The setup
A rollout is an eval with users attached. Offline scores reduce uncertainty before exposure; online experiments reveal what offline suites missed. The bridge between them is a pre-registered rollout rule.
Picture this
Mental model
Define gates: offline pass, shadow traffic check, internal dogfood, small canary, larger canary, full launch. Each stage needs metrics, duration, stop conditions, and an owner who can actually stop it.
Good
The good version sets thresholds before the run, separates primary and guardrail metrics, and documents what happens on fail, hold, or expand. It respects sample size and does not declare victory after the first friendly hour.
Bad
The bad version watches dashboards live and launches when the line looks nice. If it dips, someone changes the window.

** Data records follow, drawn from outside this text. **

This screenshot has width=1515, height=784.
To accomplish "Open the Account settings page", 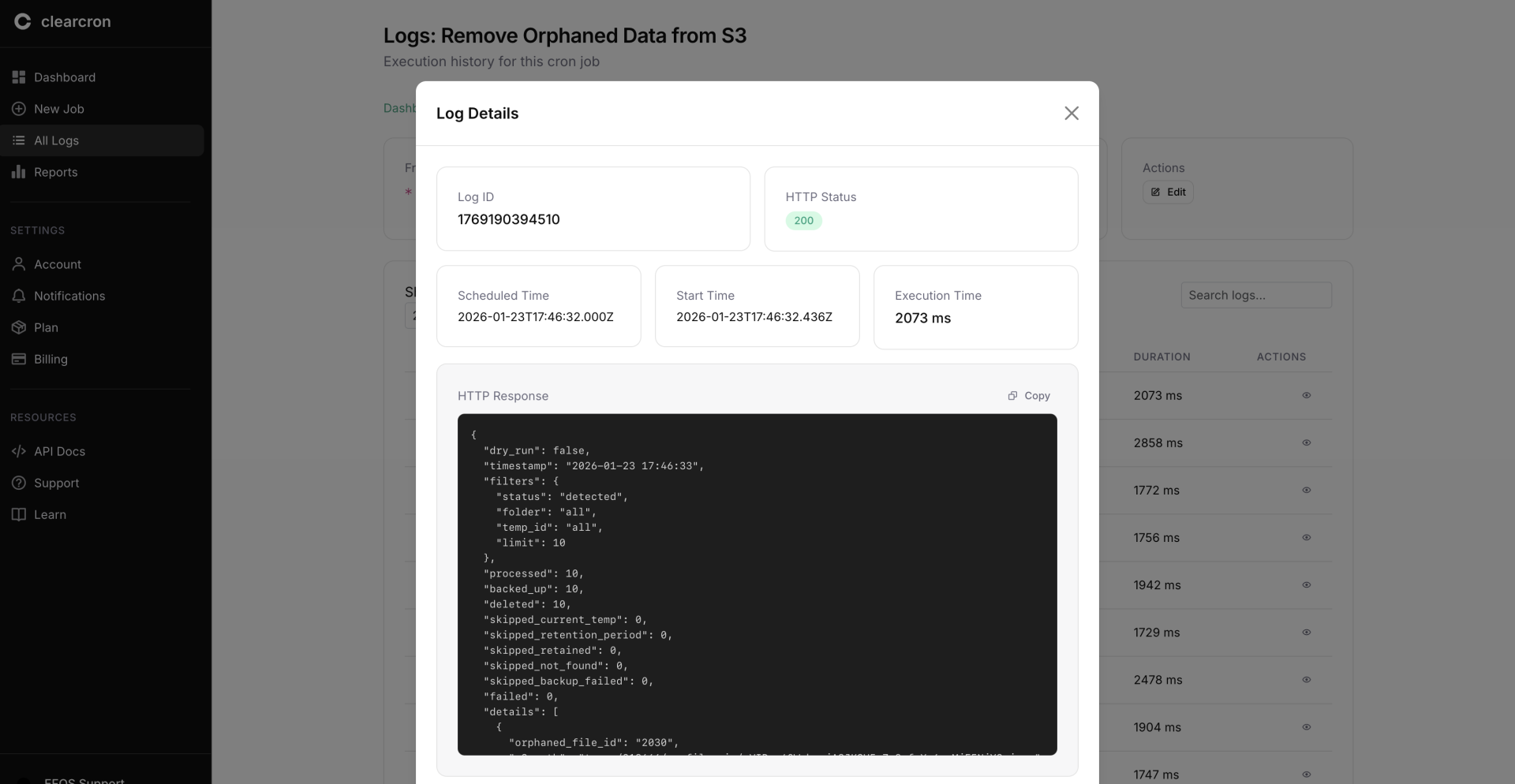I will click(x=57, y=264).

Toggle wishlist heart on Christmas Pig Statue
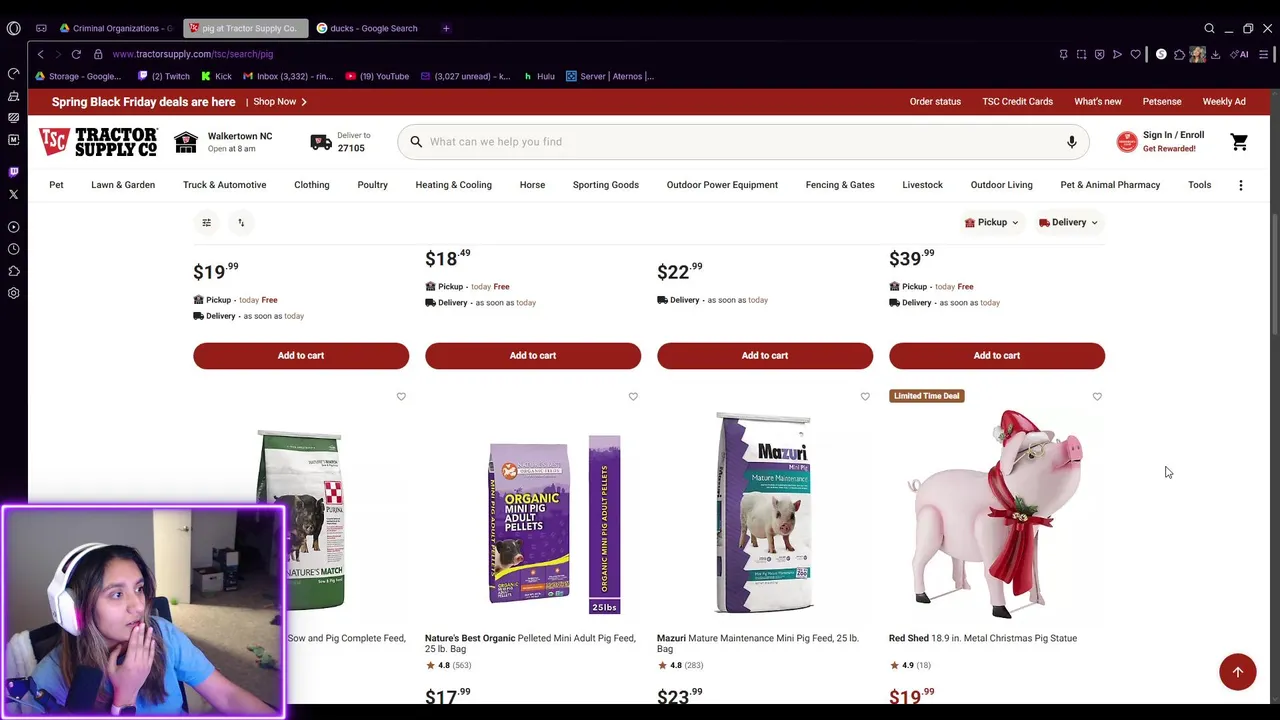[x=1097, y=397]
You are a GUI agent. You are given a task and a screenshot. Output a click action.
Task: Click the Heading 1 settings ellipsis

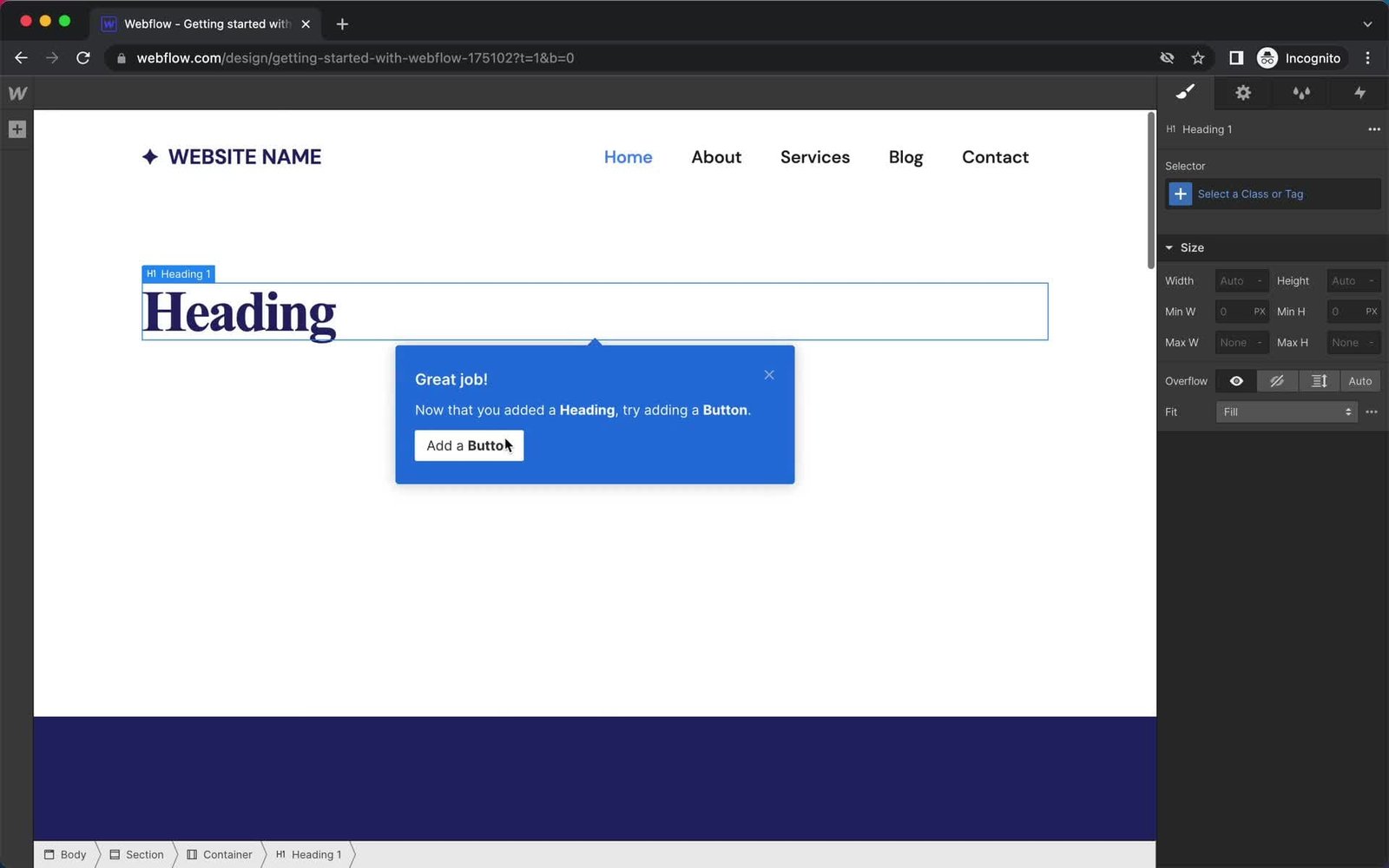(1374, 129)
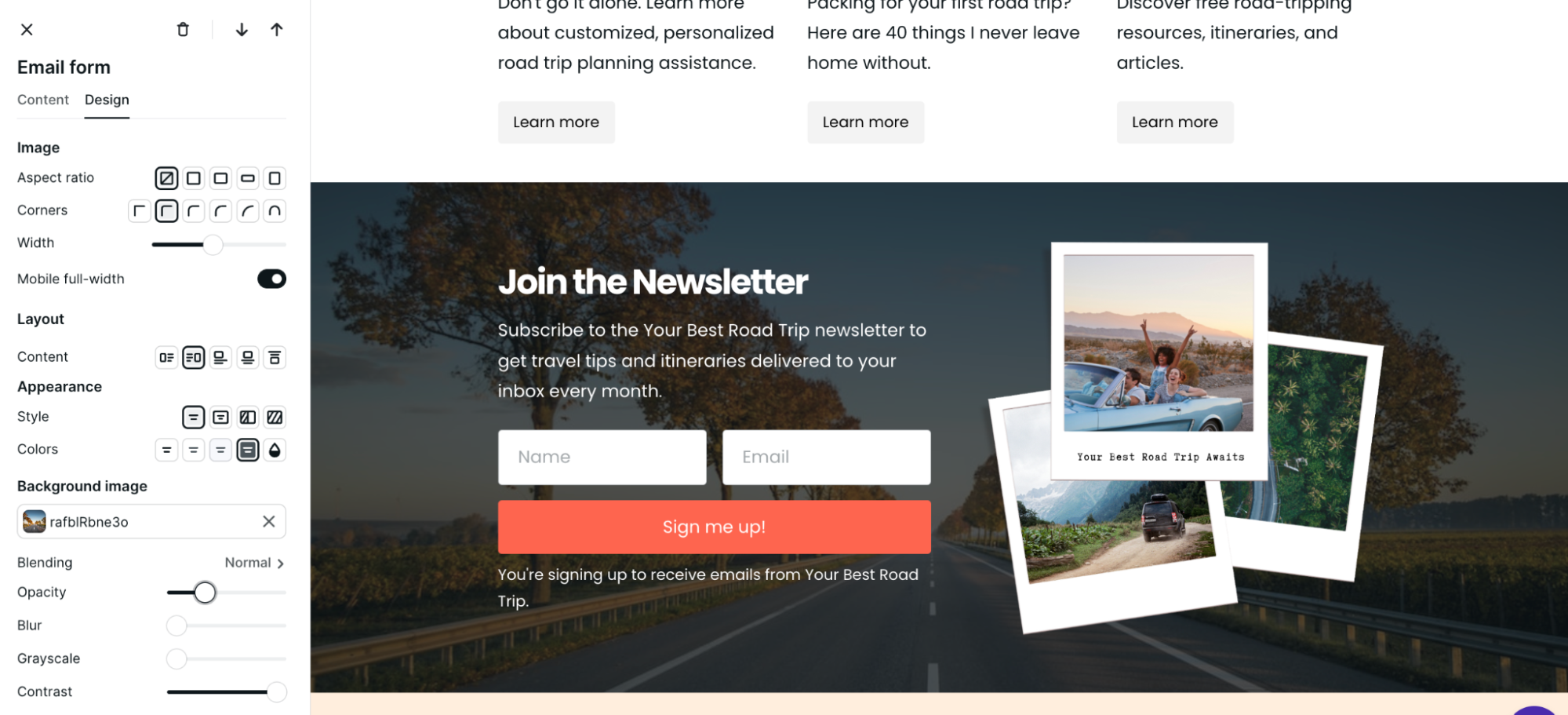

This is not experimentation; it is astrology with SQL.
Ugly
The ugly reality is pressure. Sales wants the feature, support fears tickets, and leadership wants certainty. A written rollout rule protects the team from improvising governance during panic.
Artifact to produce
Write a rollout plan: stage, exposure, primary metric, guardrails, minimum sample, pass/hold/rollback rule, and communication channel.
Rollout review
| Question | Why it matters |
|---|---|
| What threshold was set before the rollout? | Pre-registration reduces metric shopping. |
| What sample or duration is required? | Early noise is not a launch oracle. |
| Who can pause or roll back? | A stop rule without authority is decorative. |
Chapter takeaway
A canary is not a vibe check. It is a controlled exposure with a boringly explicit escape hatch.